Anyone willing to lend theirs out?
Did the coil test out ok?
William Miller
09-01-2010, 09:39 PM
Haven't had the time yet.
Logically it is probably not the coil because without the relay jumped, I have no fuel either.
My uneducated guess is that the DME is fried.
KevinOyler
09-07-2010, 07:28 AM
The proper question is can I try my DME in someone else's running car? If your DME is bad, the running car will not start. If your DME is dead, you need to determine what caused the CPU to fail before putting another one in it.
Potomac-Greg
09-07-2010, 08:48 AM
Good luck. Seems like a challenge, but you're going in with your eyes open (and at the right price!).
For good BTDT type questions, find the 924/944/968 forum on Rennlist. That plus Clarks-Garage can solve most problems.
William Miller
09-07-2010, 04:30 PM
The proper question is can I try my DME in someone else's running car? If your DME is bad, the running car will not start. If your DME is dead, you need to determine what caused the CPU to fail before putting another one in it.

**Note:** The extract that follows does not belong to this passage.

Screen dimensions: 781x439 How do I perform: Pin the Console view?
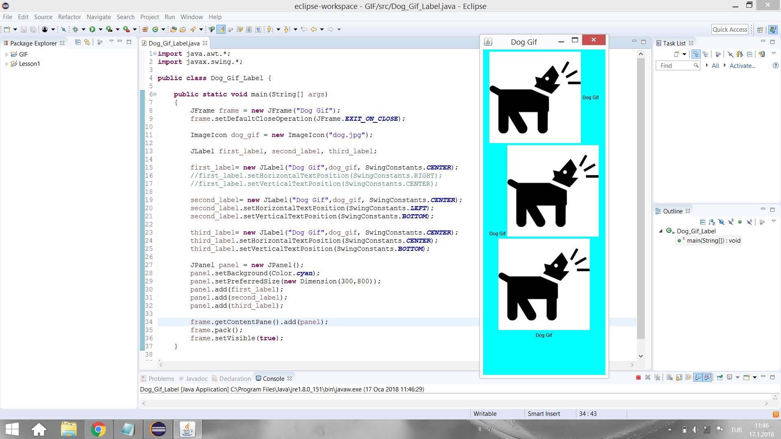click(720, 378)
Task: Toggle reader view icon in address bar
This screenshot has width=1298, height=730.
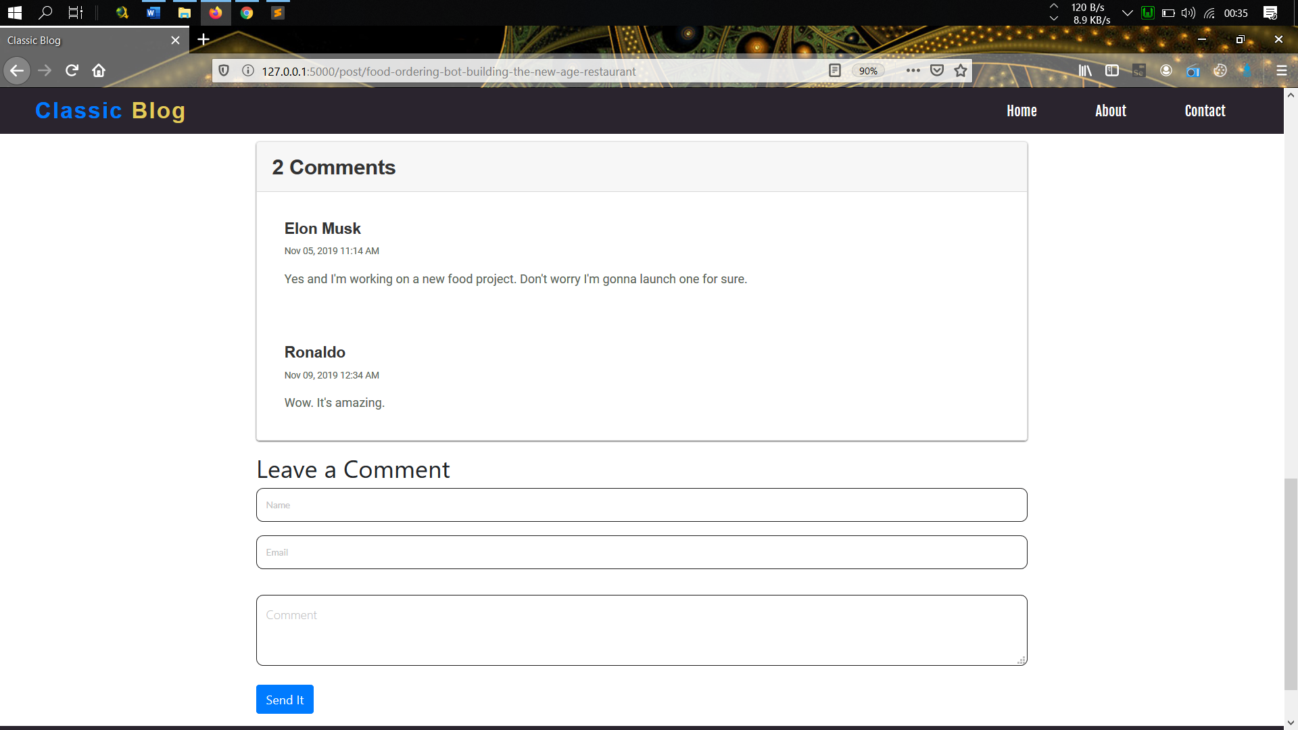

Great Idea, just need to find a volunteer!
HoodPin
09-07-2010, 04:31 PM
There are also different DME for different years.
racer
09-07-2010, 06:11 PM
Pelican parts lists only 1 DME for the 944 cars.. It costs $25.
VaSteve
09-07-2010, 06:16 PM
Pelican parts lists only 1 DME for the 944 cars.. It costs $25.
That's the relay. The DME is the computer itself, no?
racer
09-07-2010, 06:20 PM
That's the relay. The DME is the computer itself, no?
Ahh.. now I see.. those are several hundred dollars.. most likely more than the value of the subject 944:shock:
VaSteve
09-07-2010, 06:20 PM
True dat!
William Miller
09-09-2010, 07:26 PM
Ahh.. now I see.. those are several hundred dollars.. most likely more than the value of the subject 944:shock:
Yup, unless it's sentimental value.
So no volunteers?
I found a DME at a MD junkyard for a buck fifty.
He's willing to gaurantee for 90 days.
But I'd still like a test platfom to test the existing and possibly test the new one.
Anyone up here near Darnestown willing to help out?